These trail cameras capture some of the coolest photos I’ve ever seen – like this close up of a male lion. It’s also great for identifying individuals by looking at the pattern of their whisker spots.
This batch of photos on WildCam is over 60% complete and we couldn’t be more excited and grateful for the data that you all are gathering. The next batch of photos will be ready to upload soon, so here is a sneak peek!
It’s a very dry year across the region and the wild creatures are struggling, but this is Africa and animals are adapted to these extremes. This morning as we were doing our routine checks and preparing to collar Leila we encountered numerous baboon carcasses on the floodplain and dry river-bed. These baboons may have been hunted by Leila or one of the other juvenile lions. That’s a great sign and an even better one is this Bateleur, a type of raptor, feeding on the baboon carcass. This demonstrates a complete food chain where each of the animals have a role to play. We still have work to do to increase numbers of certain species, but we have come a long way.

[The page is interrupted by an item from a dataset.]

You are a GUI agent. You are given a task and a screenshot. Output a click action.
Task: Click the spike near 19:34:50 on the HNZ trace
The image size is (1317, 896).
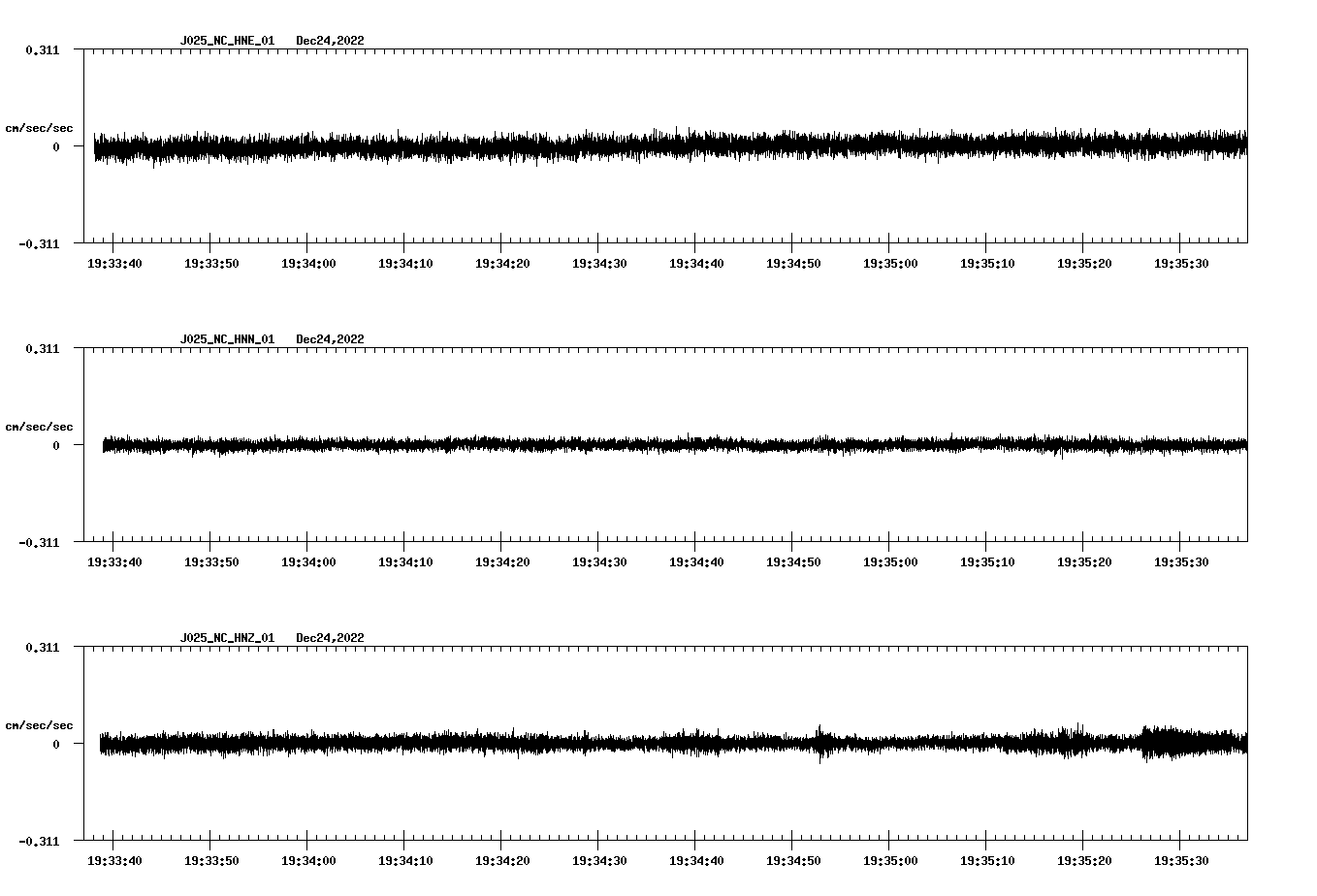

Cleopatra of the Sungue pride stares us down and demands respect. We know better than to get too close. We will observe her strength and beauty from afar.
It’s the dry season, so it’s not the height of Gorongosa’s baby animal season (that usually happens in the spring as rains recede). But there are still plenty of baby animals around, which is a good sign! Carlos Serra captured this particularly adorable photo shoot of a baby vervet monkey with its family.
Wire snares are traps that poachers set to catch antelopes for food, but snares don’t discriminate between an antelope and a lion. Sometimes lions are the unfortunate victims of snares. Our rangers and vet team are called out to save these lions all too often and today was no exception. Our vet, Rui Branco, organized an operation to tranquilize a coalition of two male lions, one of whom had a snare around its leg. Rui gathered his team, helicopter pilot Mike Pingo, colleague Louis Van Wyk, and our own Paola Bouley to fly out to a remote area in a Jet Ranger helicopter. Rui successfully darted both males, put GPS collars on them and removed the snare from this adult maneless lion we’ve named “Jatu”. This is another life saved, and a new group of lions to keep under our watchful eye.
This is a rare showdown caught on camera – two lion cubs stare down a hippo in the floodplain deep inside Gorongosa. Even at this young age, I think these two cubs know better than to mess with a several ton hippo. Hippos are notoriously territorial and, even though they only eat plants, they are considered one of the most dangerous animals in Africa. These two cubs are keeping a safe distance but their curiosity is getting the best of them.
Gorongosa’s rangers are constantly on patrol removing poachers’ snares before they capture their next victim. Sometimes, they are too late, and an animal is captured in a snare. If we’re lucky, the animal will still be alive when they find it. In the case of this baby elephant who was found caught in a snare, she was very lucky. A rescue team, including our own vet, Rui Branco, tranquilized the baby and it’s mom, so they could safely remove the snare. After baby was freed, they both woke up and went back to their elephant ways. We hope this young one will have a very long and healthy life ahead!
25 minutes after we deployed this trail camera she passed by… a healthy lioness with 2 new cubs. We are tracking them this week not far from Chitengo Camp (Gorongosa’s main tourist camp). We feel like we might as well be tracking a tiger as she is denning her cubs in and around the lush palm forests lining the beautiful Pungue River. Finding two new cubs on a trail camera is such a wonderful feeling. It means that the lions are breeding and, we hope, the lion population is growing.
Tonga Torcida (L) and Chintsomba (R) – our lion guardians – work tirelessly each day to monitor and keep Gorongosa’s lions out of snares. This lioness is Amelia, she was just collared this week and is pregnant. We will use the collar to keep an eye on her and soon her new cubs. We soon hope to welcome her new cubs in to the world!
I had a very rewarding day today. A group of students from Casa Banana, a local village, came to visit the park. This is an incredible opportunity as most of these students have never been inside this national park that they have lived next to their whole lives. The community education department in Gorongosa brings these school groups in to learn about the science and conservation that is happening here. I had the privilege of speaking with them about our work tracking lions. They were very curious about the satellite collars that we use to track lions. The more the young neighbors of Gorongosa understand about the importance of lions, the more they will want to protect them!